Material provided:
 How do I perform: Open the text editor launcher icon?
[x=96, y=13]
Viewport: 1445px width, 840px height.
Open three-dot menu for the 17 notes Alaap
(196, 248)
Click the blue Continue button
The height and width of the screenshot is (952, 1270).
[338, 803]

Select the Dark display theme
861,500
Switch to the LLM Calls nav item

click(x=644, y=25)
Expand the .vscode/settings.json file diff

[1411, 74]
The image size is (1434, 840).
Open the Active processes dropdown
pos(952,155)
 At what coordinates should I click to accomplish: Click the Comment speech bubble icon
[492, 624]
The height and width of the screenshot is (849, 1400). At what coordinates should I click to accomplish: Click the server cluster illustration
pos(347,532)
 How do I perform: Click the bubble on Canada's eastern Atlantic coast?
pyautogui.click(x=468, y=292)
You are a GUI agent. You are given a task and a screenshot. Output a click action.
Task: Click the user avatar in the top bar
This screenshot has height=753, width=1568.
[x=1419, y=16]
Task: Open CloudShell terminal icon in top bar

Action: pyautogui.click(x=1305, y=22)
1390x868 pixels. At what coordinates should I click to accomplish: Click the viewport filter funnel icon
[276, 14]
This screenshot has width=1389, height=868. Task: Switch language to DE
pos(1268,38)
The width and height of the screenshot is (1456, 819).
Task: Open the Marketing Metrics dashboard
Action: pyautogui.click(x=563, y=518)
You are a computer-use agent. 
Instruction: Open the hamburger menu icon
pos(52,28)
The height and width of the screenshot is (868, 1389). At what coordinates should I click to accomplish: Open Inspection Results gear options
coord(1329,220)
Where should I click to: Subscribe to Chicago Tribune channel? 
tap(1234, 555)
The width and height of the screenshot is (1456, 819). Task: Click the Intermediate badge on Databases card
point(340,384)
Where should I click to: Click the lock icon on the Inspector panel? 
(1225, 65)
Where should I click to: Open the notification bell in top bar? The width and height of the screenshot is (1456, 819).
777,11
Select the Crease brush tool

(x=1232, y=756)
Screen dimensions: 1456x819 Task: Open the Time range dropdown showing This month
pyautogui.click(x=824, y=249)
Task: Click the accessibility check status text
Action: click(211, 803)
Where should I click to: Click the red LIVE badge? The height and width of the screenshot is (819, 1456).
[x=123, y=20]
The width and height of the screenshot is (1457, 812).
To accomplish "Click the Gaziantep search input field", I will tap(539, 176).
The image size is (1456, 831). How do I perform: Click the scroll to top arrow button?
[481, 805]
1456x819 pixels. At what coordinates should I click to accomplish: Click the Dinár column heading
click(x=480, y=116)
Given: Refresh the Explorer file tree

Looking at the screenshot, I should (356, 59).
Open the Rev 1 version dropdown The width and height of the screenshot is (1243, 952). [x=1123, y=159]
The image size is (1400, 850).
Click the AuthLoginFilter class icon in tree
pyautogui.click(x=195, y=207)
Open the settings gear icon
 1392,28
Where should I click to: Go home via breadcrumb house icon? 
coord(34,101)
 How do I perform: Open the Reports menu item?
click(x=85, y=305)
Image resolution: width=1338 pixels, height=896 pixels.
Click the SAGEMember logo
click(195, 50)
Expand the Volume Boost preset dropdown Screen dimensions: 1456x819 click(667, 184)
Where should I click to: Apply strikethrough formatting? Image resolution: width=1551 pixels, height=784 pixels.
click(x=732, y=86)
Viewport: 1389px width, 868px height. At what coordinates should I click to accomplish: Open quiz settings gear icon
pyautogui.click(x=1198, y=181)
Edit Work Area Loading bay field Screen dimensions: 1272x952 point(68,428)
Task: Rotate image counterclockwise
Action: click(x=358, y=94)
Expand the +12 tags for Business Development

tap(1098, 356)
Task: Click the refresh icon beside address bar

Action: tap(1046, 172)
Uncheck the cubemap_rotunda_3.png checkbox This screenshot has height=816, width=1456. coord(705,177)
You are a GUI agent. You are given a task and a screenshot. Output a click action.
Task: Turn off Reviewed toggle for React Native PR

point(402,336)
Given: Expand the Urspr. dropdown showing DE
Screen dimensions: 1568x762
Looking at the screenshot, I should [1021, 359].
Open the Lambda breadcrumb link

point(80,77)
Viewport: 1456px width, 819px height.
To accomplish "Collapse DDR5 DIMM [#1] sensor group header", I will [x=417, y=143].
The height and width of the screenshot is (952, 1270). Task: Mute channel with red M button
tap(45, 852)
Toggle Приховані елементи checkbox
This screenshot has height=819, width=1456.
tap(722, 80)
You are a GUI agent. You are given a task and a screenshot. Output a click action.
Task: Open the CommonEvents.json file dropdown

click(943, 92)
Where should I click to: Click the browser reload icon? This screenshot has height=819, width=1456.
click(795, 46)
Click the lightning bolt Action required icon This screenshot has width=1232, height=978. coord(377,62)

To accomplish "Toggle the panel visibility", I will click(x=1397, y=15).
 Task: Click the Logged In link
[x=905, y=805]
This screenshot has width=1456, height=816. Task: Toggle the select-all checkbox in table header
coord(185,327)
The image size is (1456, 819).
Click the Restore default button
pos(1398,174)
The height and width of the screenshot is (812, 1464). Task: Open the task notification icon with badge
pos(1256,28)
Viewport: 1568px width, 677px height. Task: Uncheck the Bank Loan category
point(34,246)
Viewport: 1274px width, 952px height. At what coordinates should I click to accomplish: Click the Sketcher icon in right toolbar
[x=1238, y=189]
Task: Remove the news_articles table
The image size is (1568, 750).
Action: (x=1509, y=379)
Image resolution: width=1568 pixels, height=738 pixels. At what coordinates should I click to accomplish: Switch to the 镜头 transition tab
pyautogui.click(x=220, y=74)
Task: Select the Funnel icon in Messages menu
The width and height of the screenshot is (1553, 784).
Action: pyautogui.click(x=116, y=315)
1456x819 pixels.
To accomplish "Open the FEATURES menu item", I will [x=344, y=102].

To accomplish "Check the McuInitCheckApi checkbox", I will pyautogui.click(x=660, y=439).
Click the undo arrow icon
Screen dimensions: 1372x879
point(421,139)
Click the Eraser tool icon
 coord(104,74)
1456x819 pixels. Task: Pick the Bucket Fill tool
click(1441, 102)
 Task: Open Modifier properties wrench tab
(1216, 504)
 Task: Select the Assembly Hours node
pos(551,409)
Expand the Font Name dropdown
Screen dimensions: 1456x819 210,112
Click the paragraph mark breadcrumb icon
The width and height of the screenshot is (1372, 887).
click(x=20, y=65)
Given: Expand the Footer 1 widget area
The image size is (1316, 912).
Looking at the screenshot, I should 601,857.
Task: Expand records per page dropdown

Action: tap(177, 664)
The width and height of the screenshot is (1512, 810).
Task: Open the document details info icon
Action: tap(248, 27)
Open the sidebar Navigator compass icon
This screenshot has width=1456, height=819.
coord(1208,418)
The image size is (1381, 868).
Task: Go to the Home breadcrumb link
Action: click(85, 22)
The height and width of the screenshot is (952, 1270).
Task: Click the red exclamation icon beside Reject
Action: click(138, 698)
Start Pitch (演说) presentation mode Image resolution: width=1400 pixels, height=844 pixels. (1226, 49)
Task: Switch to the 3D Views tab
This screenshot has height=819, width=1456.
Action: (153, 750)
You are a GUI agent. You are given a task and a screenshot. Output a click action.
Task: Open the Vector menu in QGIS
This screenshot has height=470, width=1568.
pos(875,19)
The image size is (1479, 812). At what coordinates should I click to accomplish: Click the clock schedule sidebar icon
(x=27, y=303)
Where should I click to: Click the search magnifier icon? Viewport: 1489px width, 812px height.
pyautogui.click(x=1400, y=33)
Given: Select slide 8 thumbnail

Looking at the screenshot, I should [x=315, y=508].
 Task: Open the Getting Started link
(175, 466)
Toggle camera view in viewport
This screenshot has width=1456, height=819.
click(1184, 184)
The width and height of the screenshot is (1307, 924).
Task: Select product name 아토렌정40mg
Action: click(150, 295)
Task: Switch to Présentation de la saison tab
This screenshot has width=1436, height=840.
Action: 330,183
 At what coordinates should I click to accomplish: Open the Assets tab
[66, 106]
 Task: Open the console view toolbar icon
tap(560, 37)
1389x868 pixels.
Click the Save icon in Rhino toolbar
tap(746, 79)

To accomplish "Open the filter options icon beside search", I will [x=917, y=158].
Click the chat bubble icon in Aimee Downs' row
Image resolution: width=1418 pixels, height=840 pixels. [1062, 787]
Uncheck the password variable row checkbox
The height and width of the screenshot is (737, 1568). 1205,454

What to do: Repeat the entries above verbatim, but only from the line that has "Given: Expand the Urspr. dropdown showing DE" down to the line that has "Viewport: 1456px width, 819px height.", inclusive.

Response to the exercise:
Given: Expand the Urspr. dropdown showing DE
Screen dimensions: 1568x762
Looking at the screenshot, I should [1021, 359].
Open the Lambda breadcrumb link

point(80,77)
Viewport: 1456px width, 819px height.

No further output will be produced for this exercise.